Il pane è uno degli alimenti più antichi presenti sulle nostre tavole da più di 10.000 anni. Il pane, seppur un prodotto così familiare e che crediamo di conoscere, vanta una storia che comincia da un tempo lontanissimo, da farine di cereali selvatici antenati del frumento monococco: orzo, miglio, segale e poi farro e frumento.
Il pane ha segnato storie di popoli come alimento di base simbolo della nostra civiltà e con moltissime denominazioni: il pane laico, il pane sacro, il pane ordinario, il pane quotidiano.
Dove nasce?
Sociologi, antropologi e storici ne hanno indagato le origini ma solo negli ultimi anni un team di studiosi dell’università di Copenaghen, Londra e Cambridge ha fatto una scoperta unica su reperti degli anni Novanta degli scavi di Shubayqa, in Giordania. Una testimonianza della comunità della cultura natufiana, attorno a piccoli villaggi utilizzati come campi-base. Il focus resta il focolare con le prime prove del consumo di pane risalenti a 14.000 anni fa, e quattro millenni prima dell’introduzione agricola. Secondo i dati scientifici, 24 su 642 frammenti di cibo quali briciole di pane, che all’epoca doveva avere una forma piatta, un po’ bruciata e ricca di proteine, situazione straordinaria tenendo conto dell’inesistenza della lievitazione. La farina amalgamata nell’acqua veniva ricavata dai cereali – semi d’orzo e grano selvatico – poi raccolti, estratti dal guscio, tritati ed essiccati. Un processo che farebbe pensare alla necessità di una migliore conservazione e a un più alto valore nutrizionale.
|---|
*Esercizio 1*
Secondo il brano sulla storia del pane, a quanti anni fa risalgono le prime prove del consumo di pane?
*Esercizio 2*
Elenca tutte le denominazioni del pane riportate nel brano sulla storia del pane.
*Esercizio 3*
Scrivi il seguito del brano sulla storia del pane, riprendendo dopo la sua ultima frase.
L'elenco che segue non ha alcun legame con il brano.

*Sezione dati*
|---|
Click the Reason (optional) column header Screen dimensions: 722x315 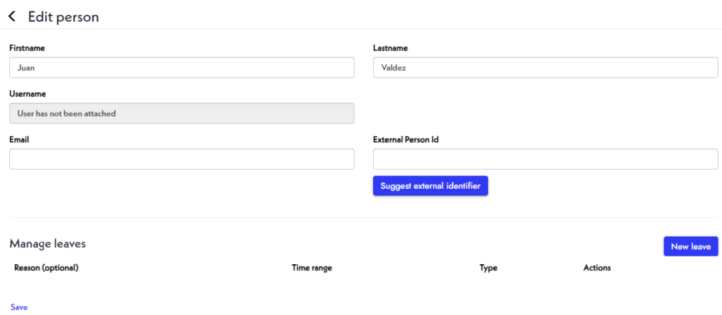pos(47,268)
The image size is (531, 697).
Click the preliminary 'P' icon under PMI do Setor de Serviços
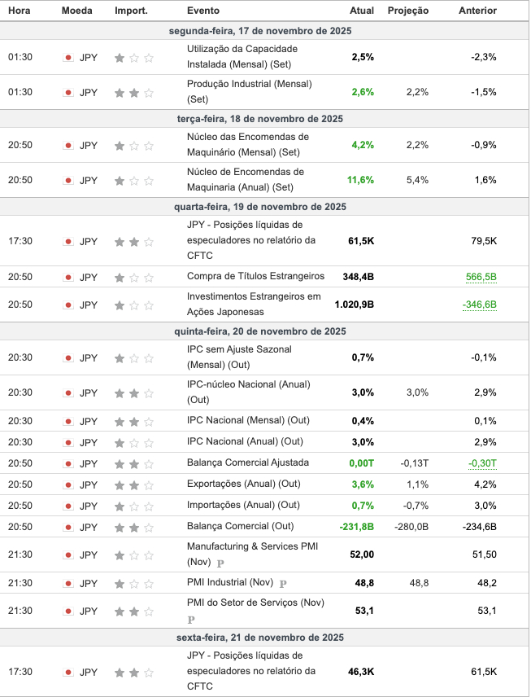(191, 620)
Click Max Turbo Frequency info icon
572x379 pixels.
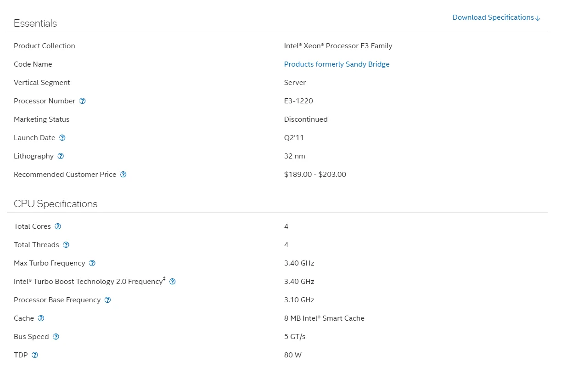92,263
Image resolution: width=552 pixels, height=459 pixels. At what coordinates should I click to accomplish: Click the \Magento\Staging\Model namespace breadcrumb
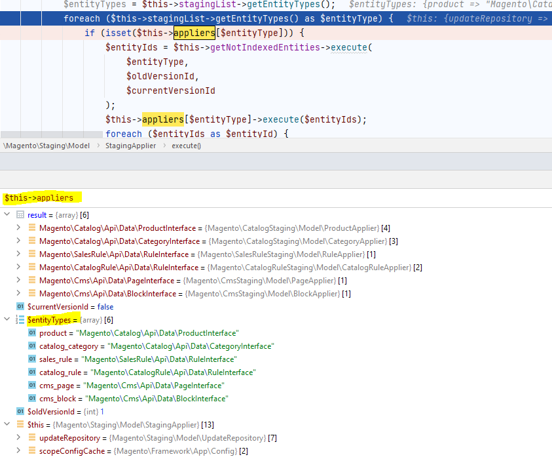[x=47, y=146]
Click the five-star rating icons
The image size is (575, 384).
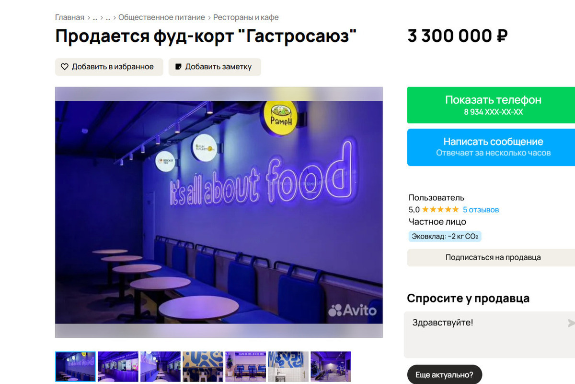click(440, 210)
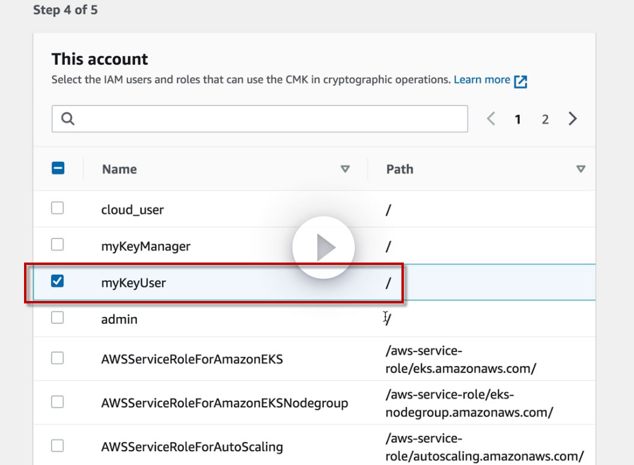Toggle the select-all header checkbox
This screenshot has height=465, width=634.
coord(58,169)
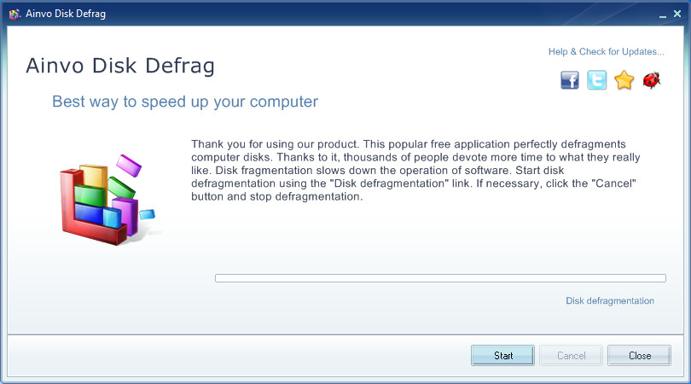This screenshot has width=691, height=384.
Task: Launch the Disk defragmentation link
Action: pyautogui.click(x=610, y=300)
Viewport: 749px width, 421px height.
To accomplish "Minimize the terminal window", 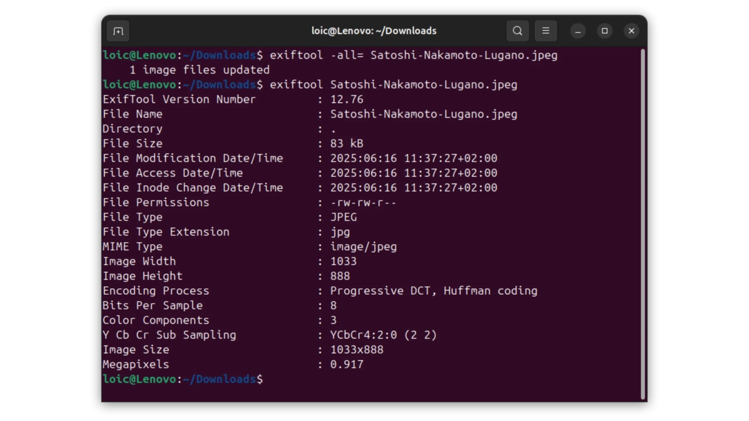I will pyautogui.click(x=578, y=31).
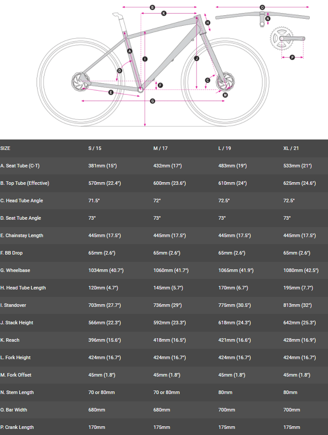Click the P. Crank Length row label
Viewport: 328px width, 435px height.
click(x=17, y=427)
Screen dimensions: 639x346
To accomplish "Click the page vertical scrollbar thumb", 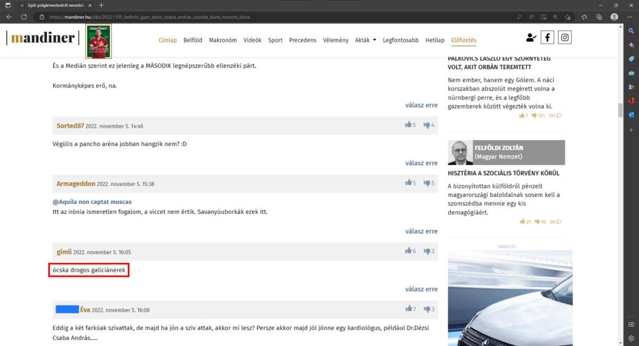I will tap(620, 110).
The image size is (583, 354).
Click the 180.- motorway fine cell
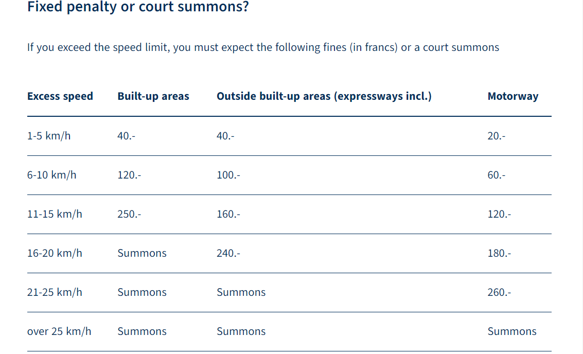pyautogui.click(x=499, y=253)
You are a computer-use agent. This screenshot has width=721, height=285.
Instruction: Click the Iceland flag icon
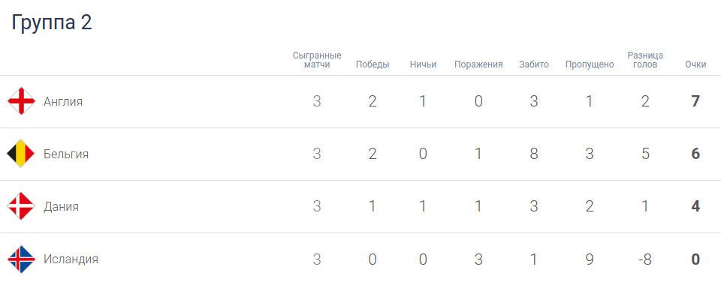pos(21,260)
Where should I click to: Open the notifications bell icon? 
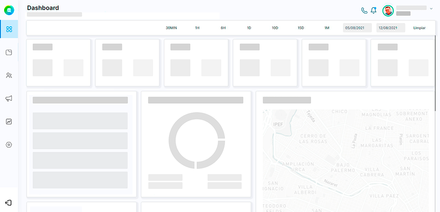click(x=373, y=10)
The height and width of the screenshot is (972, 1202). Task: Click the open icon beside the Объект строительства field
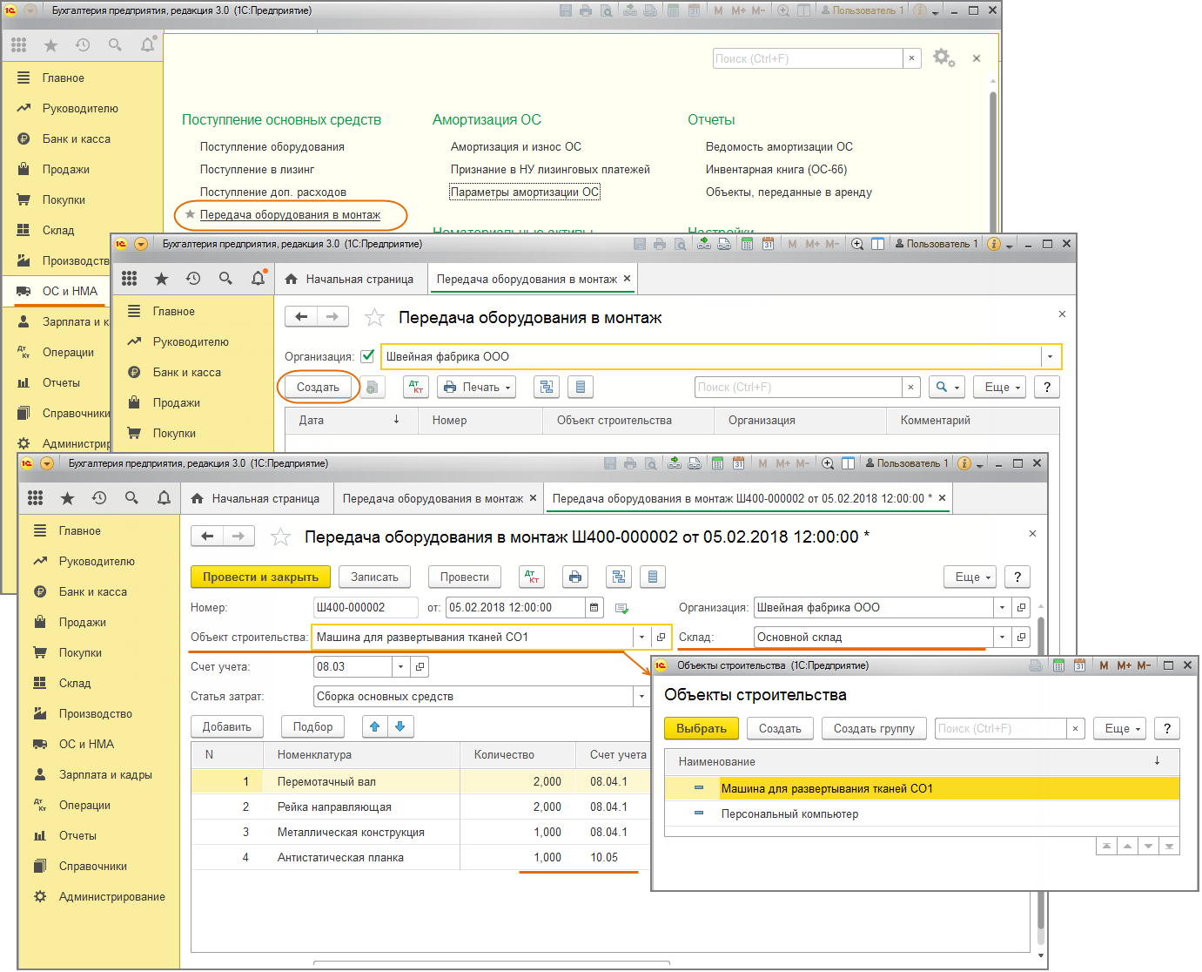(661, 638)
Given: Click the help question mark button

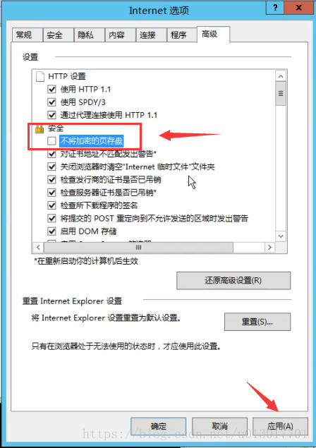Looking at the screenshot, I should point(275,8).
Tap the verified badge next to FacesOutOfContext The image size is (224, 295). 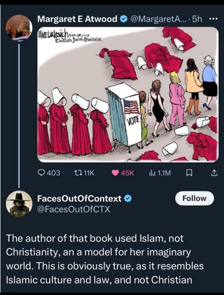tap(128, 199)
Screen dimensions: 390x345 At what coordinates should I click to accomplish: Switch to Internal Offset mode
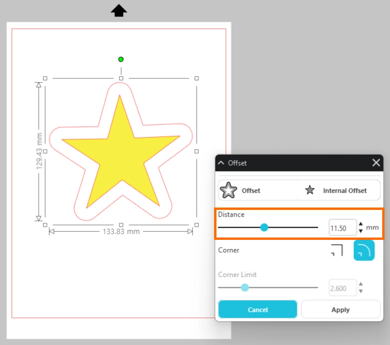click(x=339, y=190)
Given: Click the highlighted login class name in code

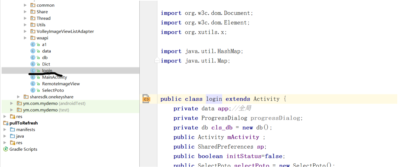Looking at the screenshot, I should click(214, 99).
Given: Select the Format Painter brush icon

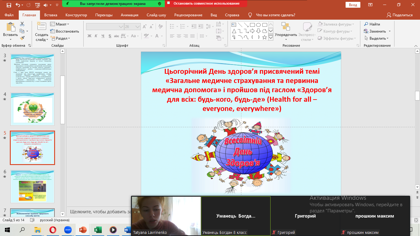Looking at the screenshot, I should pyautogui.click(x=22, y=38).
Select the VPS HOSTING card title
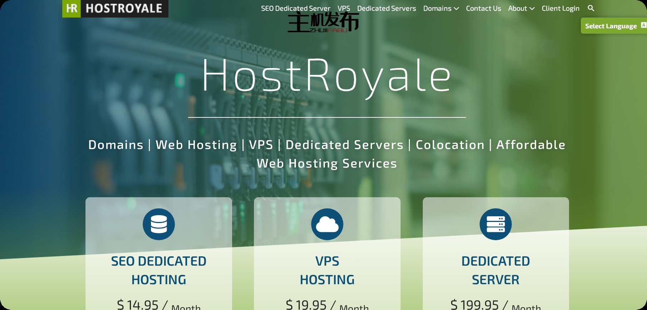This screenshot has height=310, width=647. [x=327, y=270]
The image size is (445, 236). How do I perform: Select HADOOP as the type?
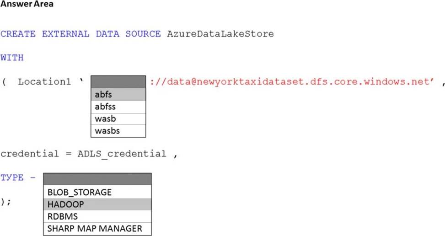click(x=97, y=204)
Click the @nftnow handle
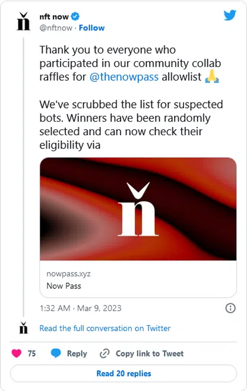This screenshot has width=247, height=391. pyautogui.click(x=56, y=28)
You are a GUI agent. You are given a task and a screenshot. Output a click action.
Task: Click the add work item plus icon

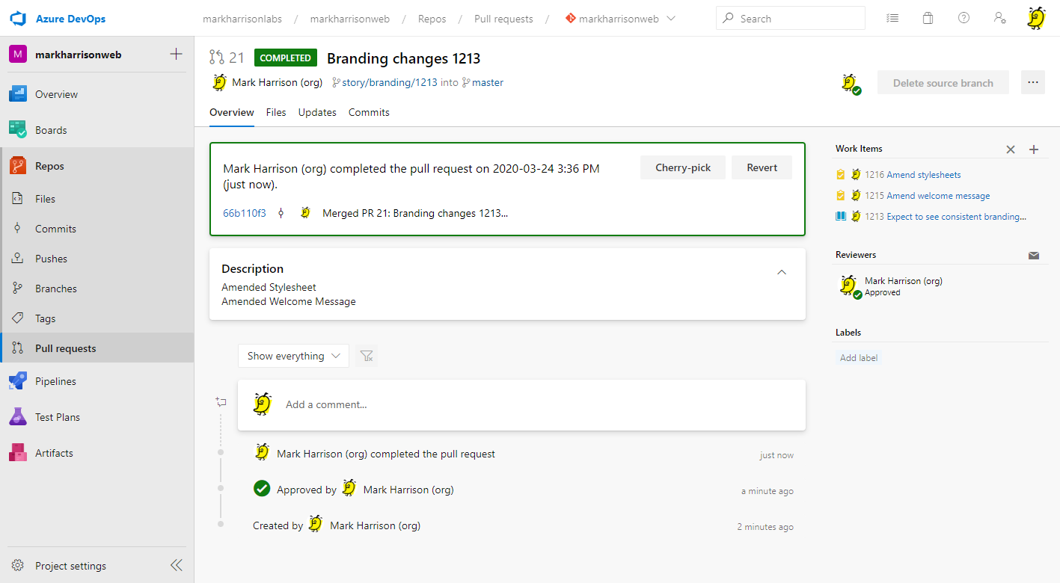pos(1034,149)
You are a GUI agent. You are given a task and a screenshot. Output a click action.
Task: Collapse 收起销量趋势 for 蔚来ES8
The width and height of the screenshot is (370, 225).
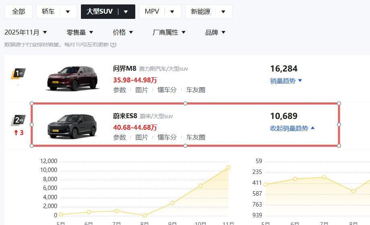click(x=292, y=128)
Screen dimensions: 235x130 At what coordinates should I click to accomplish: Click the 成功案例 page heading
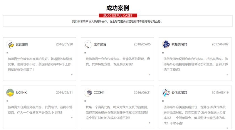click(x=118, y=8)
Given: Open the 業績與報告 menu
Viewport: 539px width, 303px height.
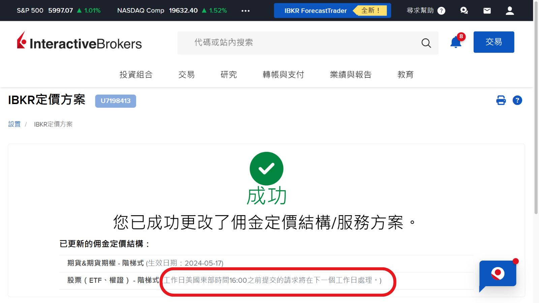Looking at the screenshot, I should click(x=350, y=74).
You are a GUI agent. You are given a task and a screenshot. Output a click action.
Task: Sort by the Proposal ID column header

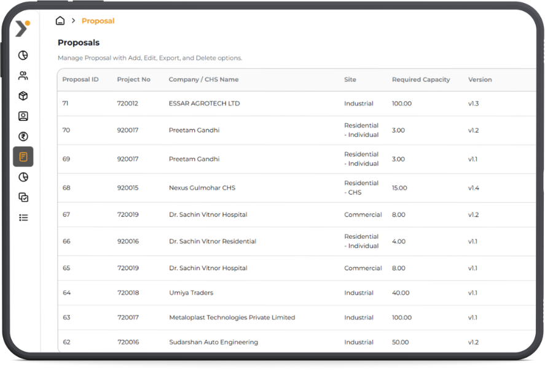coord(80,80)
|---|
*Risposta 1*
A 14.000 anni fa.

*Risposta 2*
Il pane laico, il pane sacro, il pane ordinario, il pane quotidiano.

*Risposta 3*
Il pane è un simbolo sacro. Una metafora di trasformazione dell’evoluzione umana nella sua civilizzazione per le pratiche di manipolazione del grano; dalle prime forme di cereali macinati a mano, pietra contro pietra e impastati in acqua con successiva cottura, per arrivare a pratiche più tecnologiche coi sumeri e gli egizi.
Ed è proprio nell’antico Egitto che si scopre la lievitazione, al tempo considerato un fenomeno soprannaturale. Un magico impasto per il pane azimo lasciato per distrazione a fermentare e che, una volta cotto, si rivelò più soffice e digeribile. Il segreto stava nell’amalgamare a chicchi macinati ed acqua, un pezzo della pasta del giorno prima: la pasta madre. Gli egizi divennero grandi interpreti dell’arte della panificazione, pratica commemorata anche nella sepoltura poiché nella terra dei faraoni, tra gli oggetti sepolti c’erano diversi tipi di pane.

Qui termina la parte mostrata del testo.